-------- Data to examine --------

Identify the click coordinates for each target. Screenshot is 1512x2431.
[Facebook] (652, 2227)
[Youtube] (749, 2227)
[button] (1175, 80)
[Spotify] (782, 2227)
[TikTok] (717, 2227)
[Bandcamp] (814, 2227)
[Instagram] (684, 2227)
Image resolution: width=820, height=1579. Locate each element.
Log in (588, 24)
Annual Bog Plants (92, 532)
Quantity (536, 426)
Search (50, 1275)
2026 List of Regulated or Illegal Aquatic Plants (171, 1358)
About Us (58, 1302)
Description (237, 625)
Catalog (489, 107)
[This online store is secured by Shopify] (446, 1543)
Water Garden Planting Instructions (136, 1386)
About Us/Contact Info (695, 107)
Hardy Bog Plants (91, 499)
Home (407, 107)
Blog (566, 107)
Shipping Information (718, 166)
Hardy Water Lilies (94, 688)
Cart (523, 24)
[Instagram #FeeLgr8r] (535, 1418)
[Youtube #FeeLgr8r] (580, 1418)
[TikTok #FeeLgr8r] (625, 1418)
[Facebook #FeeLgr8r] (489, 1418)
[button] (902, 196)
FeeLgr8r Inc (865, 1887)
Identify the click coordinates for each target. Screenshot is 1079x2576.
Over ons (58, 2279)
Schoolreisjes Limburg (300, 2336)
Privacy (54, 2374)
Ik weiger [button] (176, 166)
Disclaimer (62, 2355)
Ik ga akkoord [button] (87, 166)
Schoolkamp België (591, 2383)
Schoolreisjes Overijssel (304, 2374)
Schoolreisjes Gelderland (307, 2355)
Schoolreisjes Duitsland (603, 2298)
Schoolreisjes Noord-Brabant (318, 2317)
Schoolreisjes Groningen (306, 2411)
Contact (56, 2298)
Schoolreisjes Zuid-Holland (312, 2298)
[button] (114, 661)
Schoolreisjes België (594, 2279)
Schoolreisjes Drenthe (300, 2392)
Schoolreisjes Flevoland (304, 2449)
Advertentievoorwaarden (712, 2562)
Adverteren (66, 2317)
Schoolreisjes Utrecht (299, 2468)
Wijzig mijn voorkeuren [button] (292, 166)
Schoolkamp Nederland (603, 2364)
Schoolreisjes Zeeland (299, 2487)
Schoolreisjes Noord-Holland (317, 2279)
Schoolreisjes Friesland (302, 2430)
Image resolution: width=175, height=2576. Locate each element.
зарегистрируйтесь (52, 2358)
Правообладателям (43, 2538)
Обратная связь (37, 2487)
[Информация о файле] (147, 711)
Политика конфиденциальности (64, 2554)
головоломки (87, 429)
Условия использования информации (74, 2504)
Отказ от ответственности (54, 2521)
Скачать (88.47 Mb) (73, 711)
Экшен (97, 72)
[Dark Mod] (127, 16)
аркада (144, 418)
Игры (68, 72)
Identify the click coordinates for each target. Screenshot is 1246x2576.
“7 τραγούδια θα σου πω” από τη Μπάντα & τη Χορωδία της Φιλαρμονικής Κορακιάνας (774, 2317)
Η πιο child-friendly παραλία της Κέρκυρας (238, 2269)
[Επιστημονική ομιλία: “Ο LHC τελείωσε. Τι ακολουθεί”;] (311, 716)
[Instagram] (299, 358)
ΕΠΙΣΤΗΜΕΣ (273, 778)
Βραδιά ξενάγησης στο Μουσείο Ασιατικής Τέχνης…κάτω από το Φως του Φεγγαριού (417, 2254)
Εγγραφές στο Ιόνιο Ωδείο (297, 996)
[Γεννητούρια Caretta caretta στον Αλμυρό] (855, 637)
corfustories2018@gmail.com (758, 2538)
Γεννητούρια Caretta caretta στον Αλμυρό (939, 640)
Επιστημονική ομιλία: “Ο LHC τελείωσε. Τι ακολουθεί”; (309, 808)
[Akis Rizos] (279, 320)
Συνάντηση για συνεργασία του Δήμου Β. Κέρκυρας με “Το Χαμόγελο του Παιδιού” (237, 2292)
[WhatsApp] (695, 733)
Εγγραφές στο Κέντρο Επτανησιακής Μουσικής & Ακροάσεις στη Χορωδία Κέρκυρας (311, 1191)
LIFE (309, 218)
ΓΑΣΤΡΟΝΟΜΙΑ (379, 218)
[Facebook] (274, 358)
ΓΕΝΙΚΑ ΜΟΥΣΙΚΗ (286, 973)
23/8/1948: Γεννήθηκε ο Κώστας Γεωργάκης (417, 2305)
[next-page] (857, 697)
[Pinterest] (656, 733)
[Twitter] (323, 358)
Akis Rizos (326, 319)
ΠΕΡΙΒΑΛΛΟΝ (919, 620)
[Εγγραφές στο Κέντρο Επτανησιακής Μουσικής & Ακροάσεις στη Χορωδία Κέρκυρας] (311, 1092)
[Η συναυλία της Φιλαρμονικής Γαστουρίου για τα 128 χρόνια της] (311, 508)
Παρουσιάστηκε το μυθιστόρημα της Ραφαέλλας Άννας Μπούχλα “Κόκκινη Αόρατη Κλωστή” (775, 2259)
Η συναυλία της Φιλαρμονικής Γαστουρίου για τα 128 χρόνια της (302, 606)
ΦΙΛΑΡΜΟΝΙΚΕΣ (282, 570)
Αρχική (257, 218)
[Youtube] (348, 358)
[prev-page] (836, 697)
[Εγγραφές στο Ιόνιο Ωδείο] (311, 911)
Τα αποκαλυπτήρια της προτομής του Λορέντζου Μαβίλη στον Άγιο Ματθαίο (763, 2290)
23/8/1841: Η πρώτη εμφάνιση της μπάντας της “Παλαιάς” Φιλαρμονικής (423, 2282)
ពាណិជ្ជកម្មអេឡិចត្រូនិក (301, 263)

--------

▶ **Assigned task**:
With the first line being the one containing "Screenshot is 1246x2576." and the last line the one containing "ΦΙΛΑΡΜΟΝΙΚΕΣ (282, 570)", transcribe exactly the lines above that fall in that range.

▶ **Solution**:
Identify the click coordinates for each target. Screenshot is 1246x2576.
“7 τραγούδια θα σου πω” από τη Μπάντα & τη Χορωδία της Φιλαρμονικής Κορακιάνας (774, 2317)
Η πιο child-friendly παραλία της Κέρκυρας (238, 2269)
[Επιστημονική ομιλία: “Ο LHC τελείωσε. Τι ακολουθεί”;] (311, 716)
[Instagram] (299, 358)
ΕΠΙΣΤΗΜΕΣ (273, 778)
Βραδιά ξενάγησης στο Μουσείο Ασιατικής Τέχνης…κάτω από το Φως του Φεγγαριού (417, 2254)
Εγγραφές στο Ιόνιο Ωδείο (297, 996)
[Γεννητούρια Caretta caretta στον Αλμυρό] (855, 637)
corfustories2018@gmail.com (758, 2538)
Γεννητούρια Caretta caretta στον Αλμυρό (939, 640)
Επιστημονική ομιλία: “Ο LHC τελείωσε. Τι ακολουθεί”; (309, 808)
[Akis Rizos] (279, 320)
Συνάντηση για συνεργασία του Δήμου Β. Κέρκυρας με “Το Χαμόγελο του Παιδιού” (237, 2292)
[WhatsApp] (695, 733)
Εγγραφές στο Κέντρο Επτανησιακής Μουσικής & Ακροάσεις στη Χορωδία Κέρκυρας (311, 1191)
LIFE (309, 218)
ΓΑΣΤΡΟΝΟΜΙΑ (379, 218)
[Facebook] (274, 358)
ΓΕΝΙΚΑ ΜΟΥΣΙΚΗ (286, 973)
23/8/1948: Γεννήθηκε ο Κώστας Γεωργάκης (417, 2305)
[next-page] (857, 697)
[Pinterest] (656, 733)
[Twitter] (323, 358)
Akis Rizos (326, 319)
ΠΕΡΙΒΑΛΛΟΝ (919, 620)
[Εγγραφές στο Κέντρο Επτανησιακής Μουσικής & Ακροάσεις στη Χορωδία Κέρκυρας] (311, 1092)
[Η συναυλία της Φιλαρμονικής Γαστουρίου για τα 128 χρόνια της] (311, 508)
Παρουσιάστηκε το μυθιστόρημα της Ραφαέλλας Άννας Μπούχλα “Κόκκινη Αόρατη Κλωστή” (775, 2259)
Η συναυλία της Φιλαρμονικής Γαστουρίου για τα 128 χρόνια της (302, 606)
ΦΙΛΑΡΜΟΝΙΚΕΣ (282, 570)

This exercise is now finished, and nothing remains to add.